**Texte à lire:**
---*---
L’ex-bras droit de Pasqua jugé dans l’affaire du tri de bagages de Roissy.

par Karl LASKE Libération, mercredi 26 octobre 2005

« Jean-Charles Marchiani se retrouve bien seul aujourd’hui », a relevé, hier, Marie-Christine Daubigney, procureure de la République, devant la 11e chambre correctionnelle de Paris. Le préfet, ancien bras droit de Charles Pasqua, est resté de marbre. Guère convaincu. Souriant, approuvant même de la tête certains arguments développés contre lui. Il semblait ailleurs. A l’issue d’une semaine d’audiences, la procureure a en effet requis une peine de trois ans ferme et 250 000 euros pour « recel d’abus de biens sociaux » à son encontre dans l’affaire des commissions versées par la société hollandaise Vanderland pour le marché de tri de bagages de Roissy.
---*---
**Enregistrements de données:**
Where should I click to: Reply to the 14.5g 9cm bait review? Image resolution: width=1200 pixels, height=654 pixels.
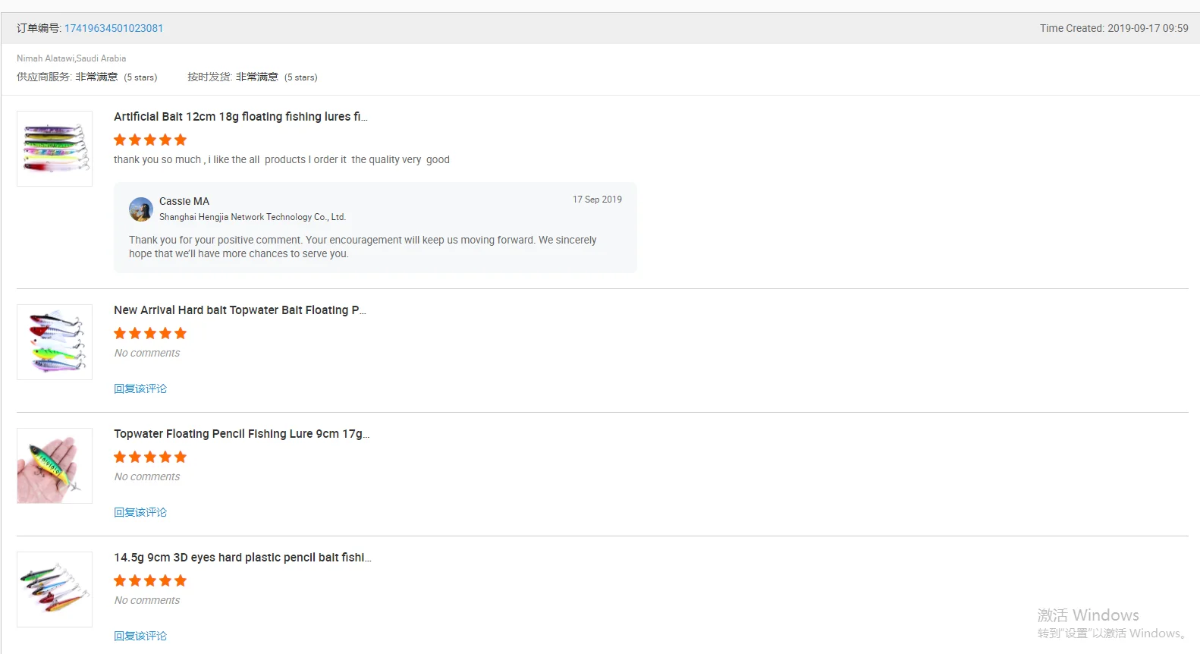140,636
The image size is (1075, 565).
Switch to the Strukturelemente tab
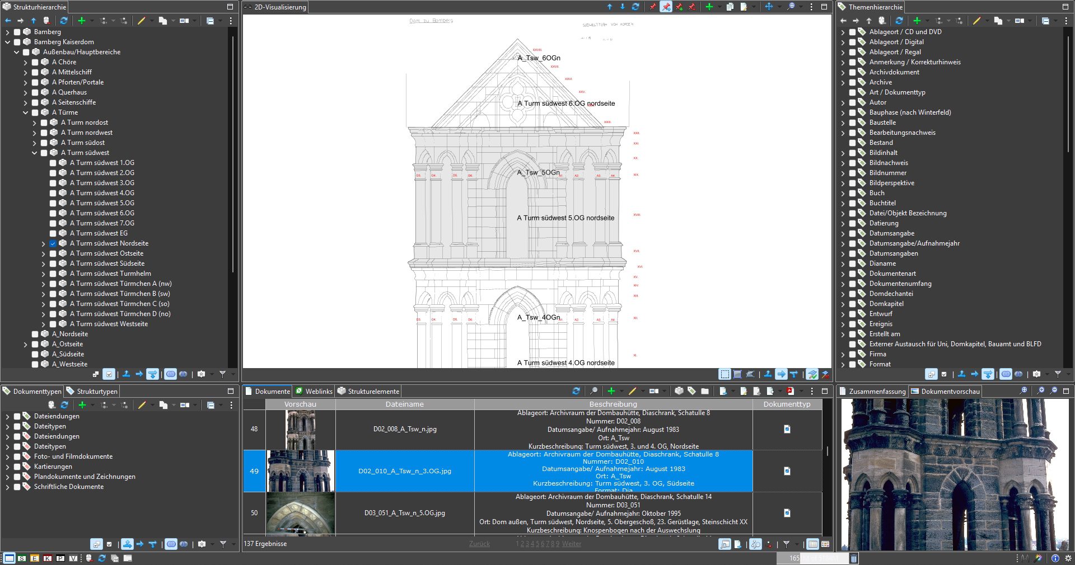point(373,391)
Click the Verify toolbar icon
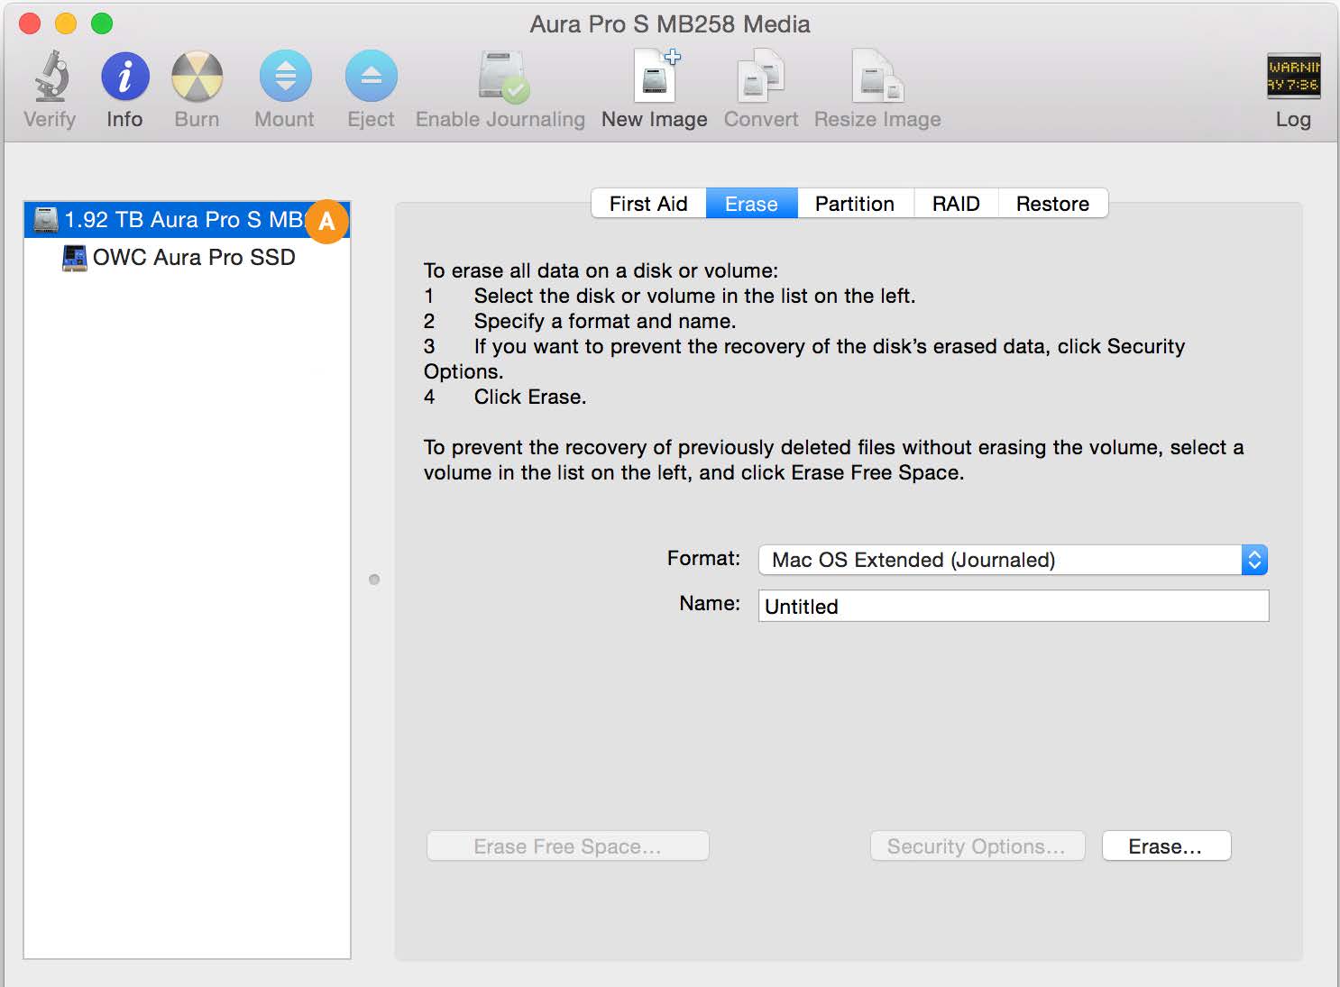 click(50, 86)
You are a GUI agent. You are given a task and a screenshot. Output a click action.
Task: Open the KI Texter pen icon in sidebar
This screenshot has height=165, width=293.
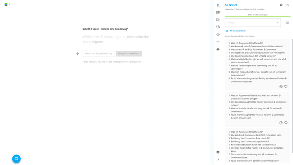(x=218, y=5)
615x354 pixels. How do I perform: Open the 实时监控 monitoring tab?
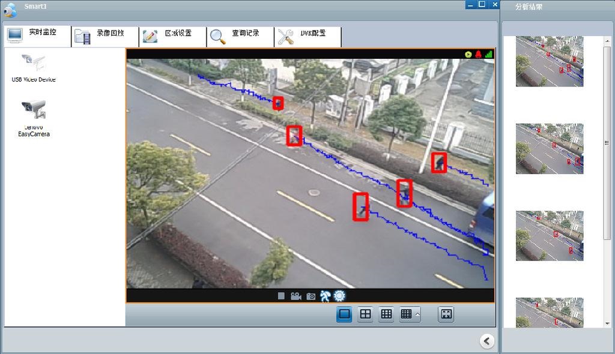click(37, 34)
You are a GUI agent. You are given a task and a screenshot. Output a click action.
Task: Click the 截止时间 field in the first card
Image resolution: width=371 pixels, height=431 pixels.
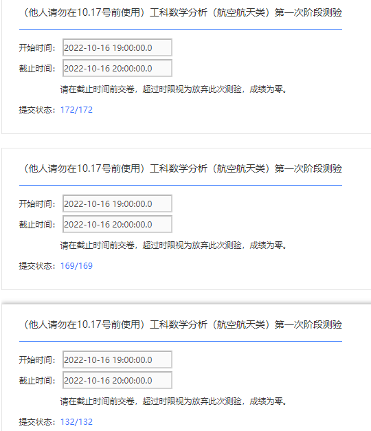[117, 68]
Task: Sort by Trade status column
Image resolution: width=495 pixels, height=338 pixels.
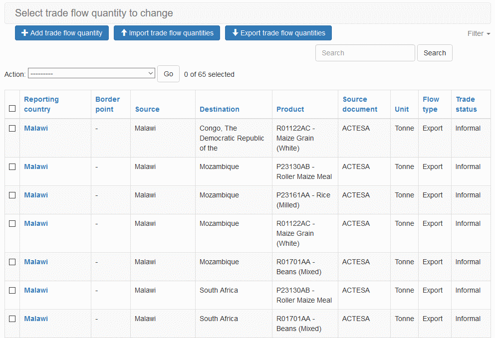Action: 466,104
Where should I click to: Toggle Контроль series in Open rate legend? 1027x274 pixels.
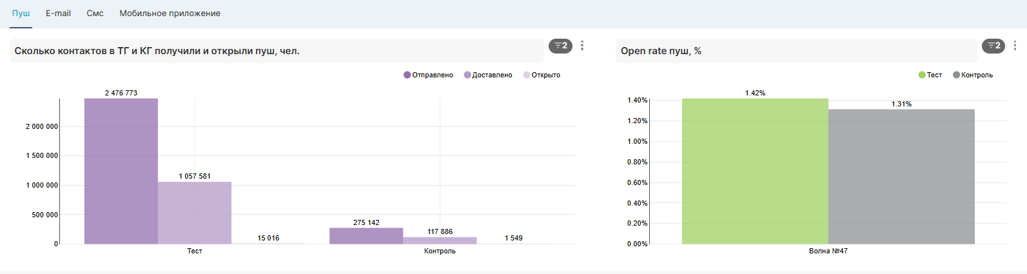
---*---
**À produire:** Rédigez la suite de l'article sur le procès de Jean-Charles Marchiani dans l'affaire du tri de bagages de Roissy, en reprenant juste après sa dernière phrase.

**Réponse:**
« Cupidité. » Voilà deux semaines, dénonçant « l’escroc Marchiani », elle avait déjà requis quatre ans ferme contre lui dans l’affaire des boîtes de vitesse du char Leclerc. Des dossiers similaires sur lesquels les avocats de Marchiani ne devraient pas manquer de plaider la confusion des peines ­ nullement acquise. Pour le tri de bagages, Marchiani a perçu ­ avant redistribution ­ 9,7 millions de francs sur son compte en Suisse de 1991 à 1994. « Un des moteurs fondamentaux de Jean-Charles Marchiani s’avère être la cupidité, estime la procureure. Pour lui, la fin justifie toujours les moyens. » Il a été le « pivot central d’un racket organisé ». « Il a volé 9,7 millions de francs » résume Marie-Christine Daubigney. Son frère cadet, Claude Marchiani, a été de la partie lui aussi. Il a admis ses « papotages ». Il a reçu sa part de commissions : 500 000 francs, si ce n’est plus. Dix-huit mois avec sursis sont requis à son encontre. Egalement prévenu, Claude Pasqua, cousin germain de l’ancien ministre, ancien directeur commercial de la firme hollandaise Vanderland, a été « le relais indispensable » des autres. « Cadre sans foi ni loi », il a transmis l’exigence de Marchiani : une commission à hauteur de 3 % du marché. Trois ans avec sursis sont requis à son encontre. Il avait avoué, lui, avoir reçu une enveloppe de 350 000 francs des mains du préfet.

Cette fois, la procureure ne s’est pas appesantie sur les « versions les plus extravagantes » avancées par Marchiani, notamment ses prétendues « missions » secrètes relatives à la sécurité des bagages.